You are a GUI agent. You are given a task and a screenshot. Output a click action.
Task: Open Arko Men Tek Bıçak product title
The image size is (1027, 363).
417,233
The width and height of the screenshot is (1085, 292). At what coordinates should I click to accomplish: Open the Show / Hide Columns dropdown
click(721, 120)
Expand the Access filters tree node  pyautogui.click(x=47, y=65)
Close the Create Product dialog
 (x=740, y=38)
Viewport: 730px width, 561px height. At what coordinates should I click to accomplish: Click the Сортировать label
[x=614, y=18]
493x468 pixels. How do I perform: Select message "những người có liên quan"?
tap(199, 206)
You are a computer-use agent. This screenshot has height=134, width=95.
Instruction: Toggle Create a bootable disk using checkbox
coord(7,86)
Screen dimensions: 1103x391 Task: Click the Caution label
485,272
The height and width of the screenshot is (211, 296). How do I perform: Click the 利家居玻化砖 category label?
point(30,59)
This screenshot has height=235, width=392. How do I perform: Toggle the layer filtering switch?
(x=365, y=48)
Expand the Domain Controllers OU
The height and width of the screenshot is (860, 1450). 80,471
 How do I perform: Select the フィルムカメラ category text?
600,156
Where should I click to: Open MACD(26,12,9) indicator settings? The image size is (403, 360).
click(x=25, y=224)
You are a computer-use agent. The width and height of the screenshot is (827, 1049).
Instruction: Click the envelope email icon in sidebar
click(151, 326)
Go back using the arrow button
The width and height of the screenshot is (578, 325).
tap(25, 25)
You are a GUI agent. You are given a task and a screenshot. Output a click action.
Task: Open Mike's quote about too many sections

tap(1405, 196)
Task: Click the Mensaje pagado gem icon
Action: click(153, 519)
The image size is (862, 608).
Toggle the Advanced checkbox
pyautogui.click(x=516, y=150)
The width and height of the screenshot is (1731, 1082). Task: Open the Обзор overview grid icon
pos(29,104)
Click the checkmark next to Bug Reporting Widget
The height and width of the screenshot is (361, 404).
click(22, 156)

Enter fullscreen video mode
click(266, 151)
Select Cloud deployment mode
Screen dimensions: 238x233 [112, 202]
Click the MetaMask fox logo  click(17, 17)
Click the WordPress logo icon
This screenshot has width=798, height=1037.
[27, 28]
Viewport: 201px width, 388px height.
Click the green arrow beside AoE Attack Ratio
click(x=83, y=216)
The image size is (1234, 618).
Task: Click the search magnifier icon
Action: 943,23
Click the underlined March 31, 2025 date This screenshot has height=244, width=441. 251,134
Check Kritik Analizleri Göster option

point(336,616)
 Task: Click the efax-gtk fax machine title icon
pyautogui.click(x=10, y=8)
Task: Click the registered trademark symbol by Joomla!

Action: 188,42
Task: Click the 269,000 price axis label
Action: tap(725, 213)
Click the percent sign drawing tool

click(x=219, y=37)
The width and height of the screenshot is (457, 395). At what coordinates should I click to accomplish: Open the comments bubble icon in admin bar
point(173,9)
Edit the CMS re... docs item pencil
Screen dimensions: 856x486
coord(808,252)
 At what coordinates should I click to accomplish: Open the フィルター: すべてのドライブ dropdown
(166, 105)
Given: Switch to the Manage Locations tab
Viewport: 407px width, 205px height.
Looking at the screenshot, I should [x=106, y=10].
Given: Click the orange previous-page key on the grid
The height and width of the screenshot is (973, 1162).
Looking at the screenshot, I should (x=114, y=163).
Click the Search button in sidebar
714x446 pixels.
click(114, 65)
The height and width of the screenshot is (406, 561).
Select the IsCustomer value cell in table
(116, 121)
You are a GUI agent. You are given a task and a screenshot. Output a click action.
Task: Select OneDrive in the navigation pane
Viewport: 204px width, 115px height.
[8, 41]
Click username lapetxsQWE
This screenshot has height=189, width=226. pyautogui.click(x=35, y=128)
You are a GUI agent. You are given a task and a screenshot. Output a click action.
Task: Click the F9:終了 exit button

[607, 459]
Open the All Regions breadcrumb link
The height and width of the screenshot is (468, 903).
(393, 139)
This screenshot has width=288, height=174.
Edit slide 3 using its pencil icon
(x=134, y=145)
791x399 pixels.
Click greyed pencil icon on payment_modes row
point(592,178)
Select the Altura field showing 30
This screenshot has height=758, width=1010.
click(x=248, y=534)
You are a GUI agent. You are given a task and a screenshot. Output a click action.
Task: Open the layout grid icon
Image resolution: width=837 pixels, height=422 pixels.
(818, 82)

*ASSIGNMENT:* Print the data above exactly.

*RESPONSE TO THIS TASK:*
You are a GUI agent. You are given a task and a screenshot. Output a click action.
Task: Open Arko Men Tek Bıçak product title
The image size is (1027, 363).
417,233
The width and height of the screenshot is (1085, 292). At what coordinates should I click to accomplish: Open the Show / Hide Columns dropdown
click(721, 120)
Expand the Access filters tree node  pyautogui.click(x=47, y=65)
Close the Create Product dialog
 (x=740, y=38)
Viewport: 730px width, 561px height. At what coordinates should I click to accomplish: Click the Сортировать label
[x=614, y=18]
493x468 pixels. How do I perform: Select message "những người có liên quan"?
tap(199, 206)
You are a computer-use agent. This screenshot has height=134, width=95.
Instruction: Toggle Create a bootable disk using checkbox
coord(7,86)
Screen dimensions: 1103x391 Task: Click the Caution label
485,272
The height and width of the screenshot is (211, 296). How do I perform: Click the 利家居玻化砖 category label?
point(30,59)
This screenshot has height=235, width=392. How do I perform: Toggle the layer filtering switch?
(x=365, y=48)
Expand the Domain Controllers OU
The height and width of the screenshot is (860, 1450). 80,471
 How do I perform: Select the フィルムカメラ category text?
600,156
Where should I click to: Open MACD(26,12,9) indicator settings? The image size is (403, 360).
click(x=25, y=224)
You are a computer-use agent. The width and height of the screenshot is (827, 1049).
Instruction: Click the envelope email icon in sidebar
click(151, 326)
Go back using the arrow button
The width and height of the screenshot is (578, 325).
tap(25, 25)
You are a GUI agent. You are given a task and a screenshot. Output a click action.
Task: Open Mike's quote about too many sections

tap(1405, 196)
Task: Click the Mensaje pagado gem icon
Action: click(153, 519)
The image size is (862, 608).
Toggle the Advanced checkbox
pyautogui.click(x=516, y=150)
The width and height of the screenshot is (1731, 1082). Task: Open the Обзор overview grid icon
pos(29,104)
Click the checkmark next to Bug Reporting Widget
The height and width of the screenshot is (361, 404).
click(22, 156)

Enter fullscreen video mode
click(266, 151)
Select Cloud deployment mode
Screen dimensions: 238x233 [112, 202]
Click the MetaMask fox logo  click(17, 17)
Click the WordPress logo icon
This screenshot has width=798, height=1037.
[27, 28]
Viewport: 201px width, 388px height.
Click the green arrow beside AoE Attack Ratio
click(x=83, y=216)
The image size is (1234, 618).
Task: Click the search magnifier icon
Action: 943,23
Click the underlined March 31, 2025 date This screenshot has height=244, width=441. 251,134
Check Kritik Analizleri Göster option

point(336,616)
 Task: Click the efax-gtk fax machine title icon
pyautogui.click(x=10, y=8)
Task: Click the registered trademark symbol by Joomla!

Action: 188,42
Task: Click the 269,000 price axis label
Action: tap(725, 213)
Click the percent sign drawing tool

click(x=219, y=37)
The width and height of the screenshot is (457, 395). At what coordinates should I click to accomplish: Open the comments bubble icon in admin bar
point(173,9)
Edit the CMS re... docs item pencil
Screen dimensions: 856x486
coord(808,252)
 At what coordinates should I click to accomplish: Open the フィルター: すべてのドライブ dropdown
(166, 105)
Given: Switch to the Manage Locations tab
Viewport: 407px width, 205px height.
Looking at the screenshot, I should [x=106, y=10].
Given: Click the orange previous-page key on the grid
The height and width of the screenshot is (973, 1162).
Looking at the screenshot, I should (x=114, y=163).
Click the Search button in sidebar
714x446 pixels.
click(114, 65)
The height and width of the screenshot is (406, 561).
Select the IsCustomer value cell in table
(116, 121)
You are a GUI agent. You are given a task and a screenshot. Output a click action.
Task: Select OneDrive in the navigation pane
Viewport: 204px width, 115px height.
[8, 41]
Click username lapetxsQWE
This screenshot has height=189, width=226. pyautogui.click(x=35, y=128)
You are a GUI agent. You are given a task and a screenshot. Output a click action.
Task: Click the F9:終了 exit button

[607, 459]
Open the All Regions breadcrumb link
The height and width of the screenshot is (468, 903).
(393, 139)
This screenshot has width=288, height=174.
Edit slide 3 using its pencil icon
(x=134, y=145)
791x399 pixels.
Click greyed pencil icon on payment_modes row
point(592,178)
Select the Altura field showing 30
This screenshot has height=758, width=1010.
click(x=248, y=534)
You are a GUI agent. You are given a task and a screenshot. Output a click action.
Task: Open the layout grid icon
Image resolution: width=837 pixels, height=422 pixels.
(818, 82)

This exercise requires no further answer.